**WORK ORDER 1:**
Answer the following from the paper summary, giving one short answer per line:
(a) Which two quantities does the method jointly estimate?
(b) Over which two approaches does it show empirical gains?
(c) Besides simulations, what kind of study is used to demonstrate these gains?
**WORK ORDER 2:**
Summarize the paper summary in two sentences.

Conditional Mean and Variance Estimation via \textit{k}-NN Algorithm with Automated Variance Selection
Marcos Matabuena, Juan C. Vidal, Oscar Hernan Madrid Padilla, Jukka-Pekka Onnela
TL;DR
This work addresses the challenge of nonparametric conditional distribution estimation in high dimensions by jointly estimating the conditional mean and variance using a k-NN framework augmented with a data-driven variable-selection step. The proposed VS-kNN method preserves the simplicity and scalability of k-NN while enabling accurate reconstruction of the conditional distribution and predictive intervals through mean-variance modeling and data-splitting. The authors establish consistency and convergence guarantees, provide adaptive k selection rules, and demonstrate substantial empirical gains over vanilla k-NN and GAMLSS in simulations and a large biomedical case study. The approach offers a practical, interpretable, and scalable tool for disease risk scoring and uncertainty quantification in big biomedical datasets, where the mean and variability contribute distinct information about risk.

**GIVEN RECORDS:**
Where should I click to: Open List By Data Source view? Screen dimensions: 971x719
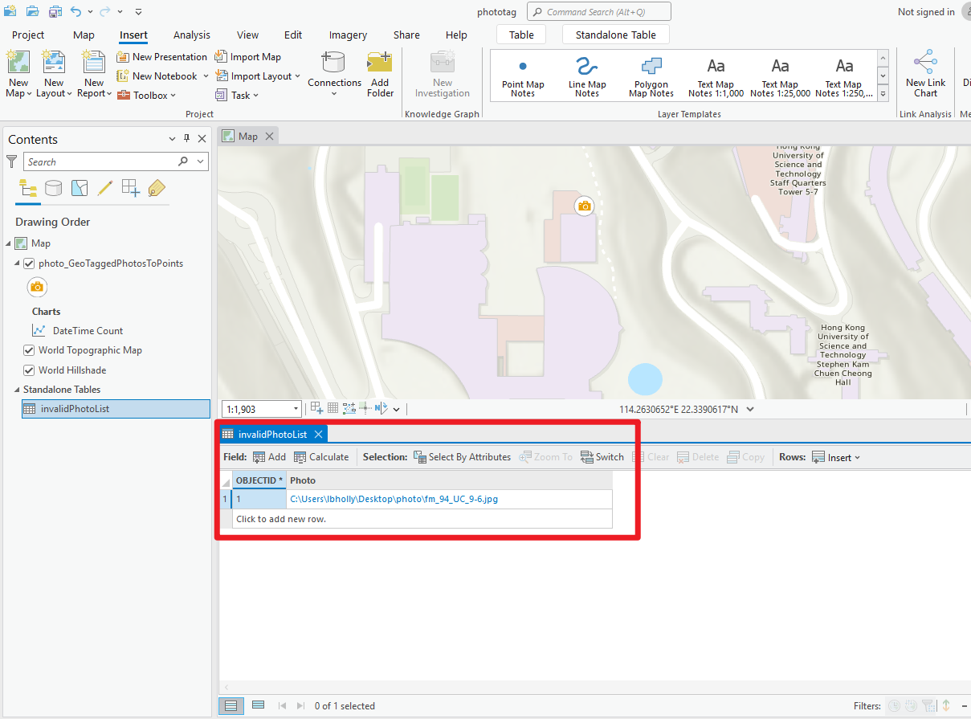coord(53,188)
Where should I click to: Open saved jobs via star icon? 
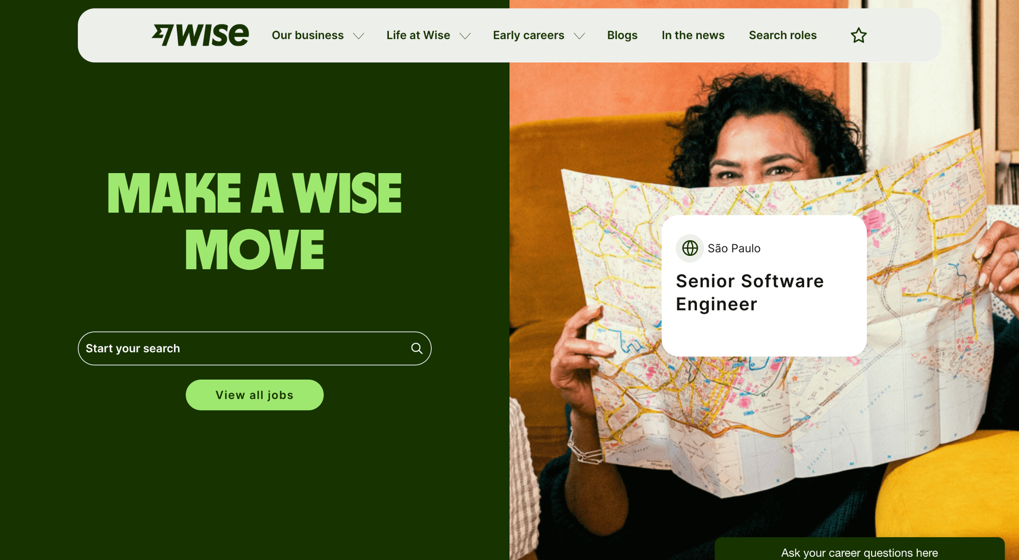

...

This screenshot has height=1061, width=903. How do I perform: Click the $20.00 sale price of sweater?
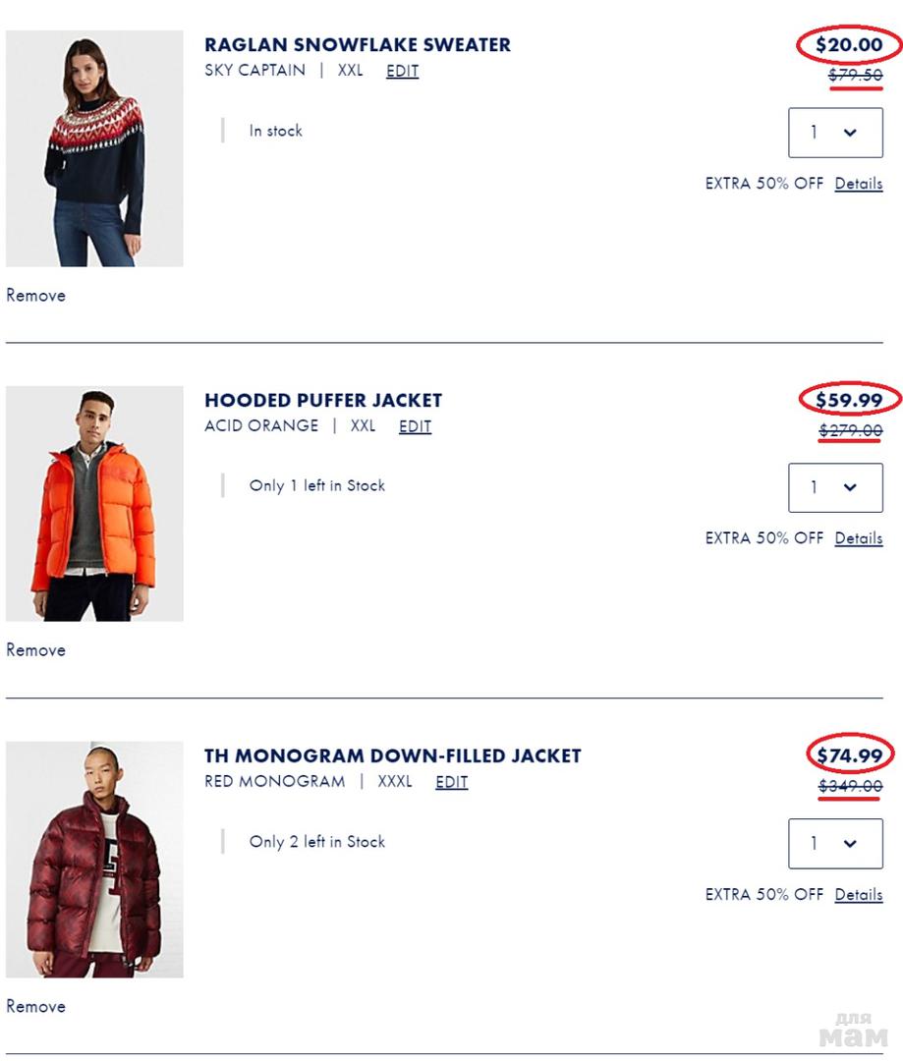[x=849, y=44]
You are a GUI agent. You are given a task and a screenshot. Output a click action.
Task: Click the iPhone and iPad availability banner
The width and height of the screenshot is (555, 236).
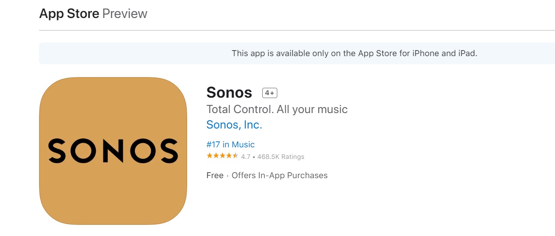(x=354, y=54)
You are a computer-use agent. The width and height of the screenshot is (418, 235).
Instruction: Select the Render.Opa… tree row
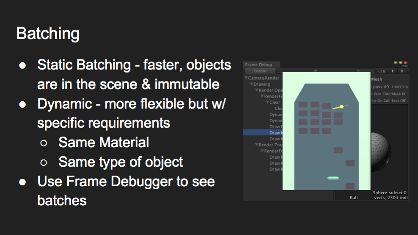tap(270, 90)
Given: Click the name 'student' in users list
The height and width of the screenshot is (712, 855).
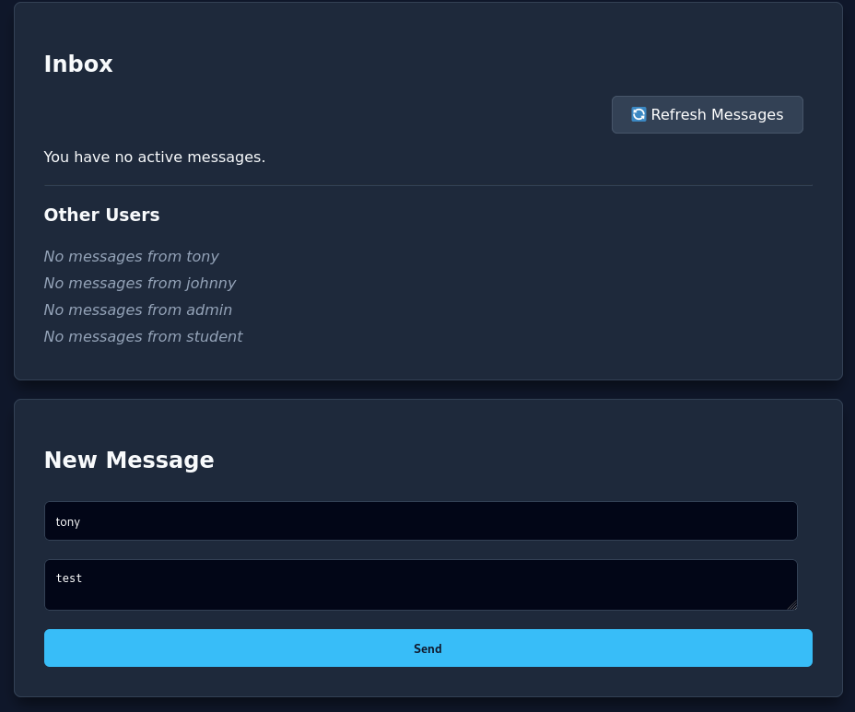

**ANSWER 1:**
(a) The conditional mean and the conditional variance.
(b) Vanilla k-NN and GAMLSS.
(c) A large biomedical case study.

**ANSWER 2:**
The VS-kNN method estimates conditional distributions nonparametrically in high dimensions by jointly estimating the conditional mean and variance in a k-NN framework with a data-driven variable-selection step, keeping k-NN's simplicity and scalability. The authors prove consistency and convergence guarantees, give adaptive rules for choosing k, and show large gains over vanilla k-NN and GAMLSS in simulations and a large biomedical case study, offering a practical tool for disease risk scoring and uncertainty quantification.